Ce repli intervient après une forte hausse : le cours d’Almonty Industries a augmenté d’environ 67 % cette année, soit 159 % sur 12 mois, dans une fourchette de 4,45 à 24,41 $. Les fondamentaux sont tout aussi solides — avec le passage du site coréen de Sangdong à la production début juillet, la société a enregistré au deuxième trimestre un chiffre d’affaires de 43 millions CAD (+498 %), un bénéfice net de 181,8 millions CAD, une trésorerie finale d’environ 1,2 milliard CAD, et a reçu l’autorisation de racheter jusqu’à 300 millions $ en actions. Almonty s’est retiré de la bourse de Toronto le 31 juillet et de la bourse australienne le 1er septembre, n’étant plus cotée qu’au Nasdaq (ALM) et à Francfort.
D’autres valeurs du secteur sont portées par cette logique de chaîne d’approvisionnement : Guardian Metal Resources (GMTL.US) a publié en juin l’étude de préfaisabilité du projet Pilot Mountain dans le Nevada, avec une VAN après impôt de 660,3 millions $ et un investissement de 6,2 millions $ sous le chapitre III de la Defence Production Act américaine ; Fireweed Metals (OTCQX : FWEDF) progresse dans l’étude de faisabilité du projet Mactung au Yukon, considéré comme le plus grand gisement de tungstène de haute qualité mondial, également soutenu jusqu’à 22,5 millions $ CAD par la Defence Production Act ; enfin, American Tungsten, fournisseur désigné du Defense Industrial Base Consortium (DIBC) américain, relance la mine historique IMA dans l’Idaho, visant la première vente de concentré de tungstène avant la fin de l’année.
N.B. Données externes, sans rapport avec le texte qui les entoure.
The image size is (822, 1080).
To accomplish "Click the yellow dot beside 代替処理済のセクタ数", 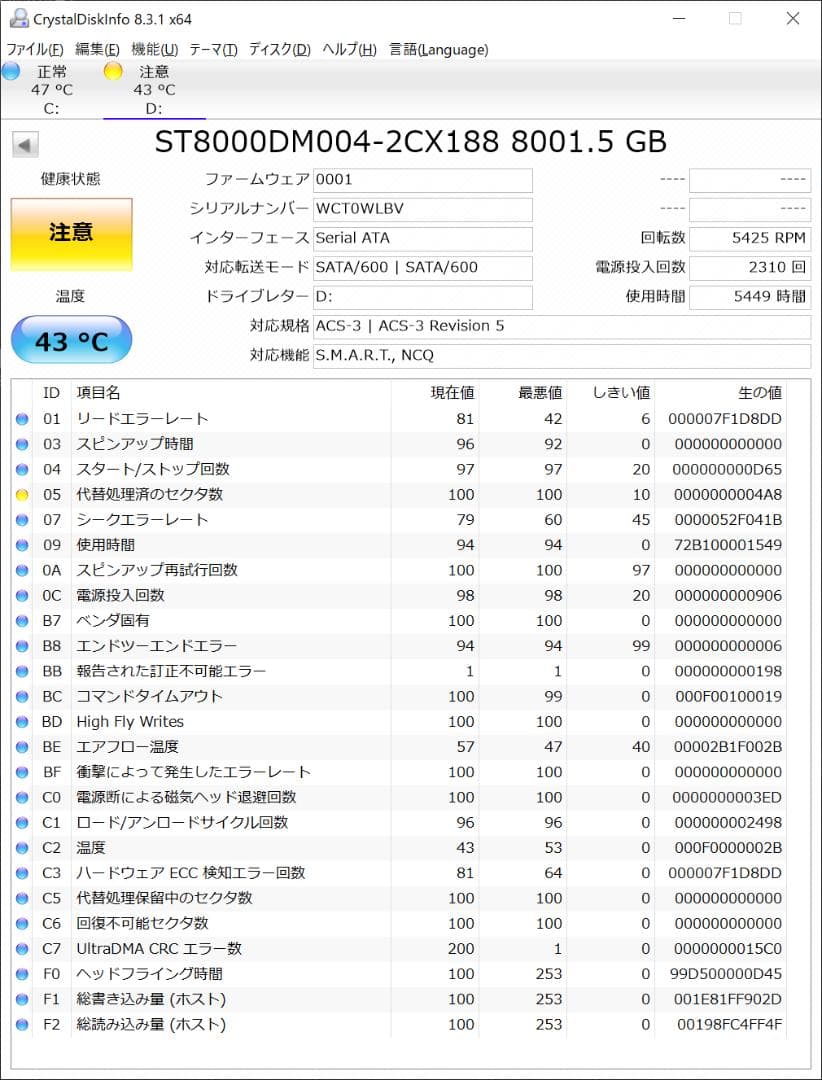I will pyautogui.click(x=22, y=494).
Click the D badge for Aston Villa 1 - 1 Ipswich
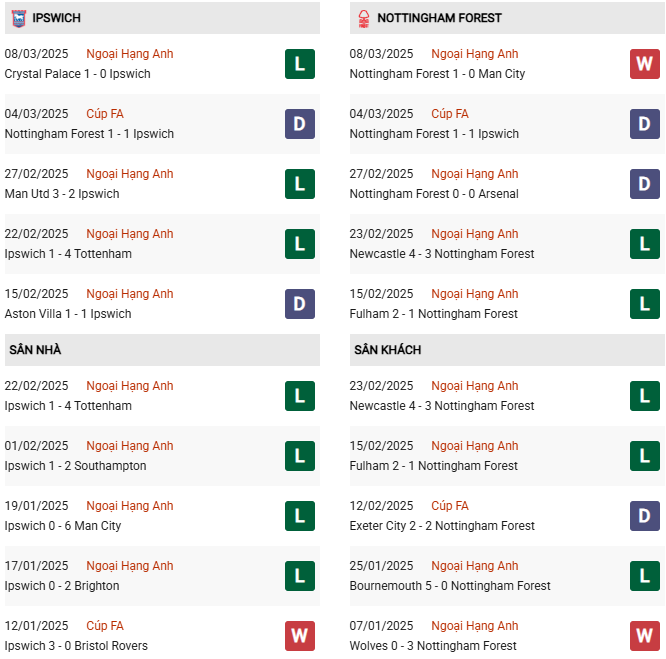 pyautogui.click(x=299, y=304)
Une autre attente du marché concerne le catalyseur réglementaire : selon le National Defense Authorization Act (NDAA) américain, dès janvier 2027, les fabricants de défense devront prouver la conformité de leur chaîne d’approvisionnement en tungstène, ce qui offre aux capacités nationales des États-Unis et de leurs alliés une demande structurelle indépendante des prix à court terme.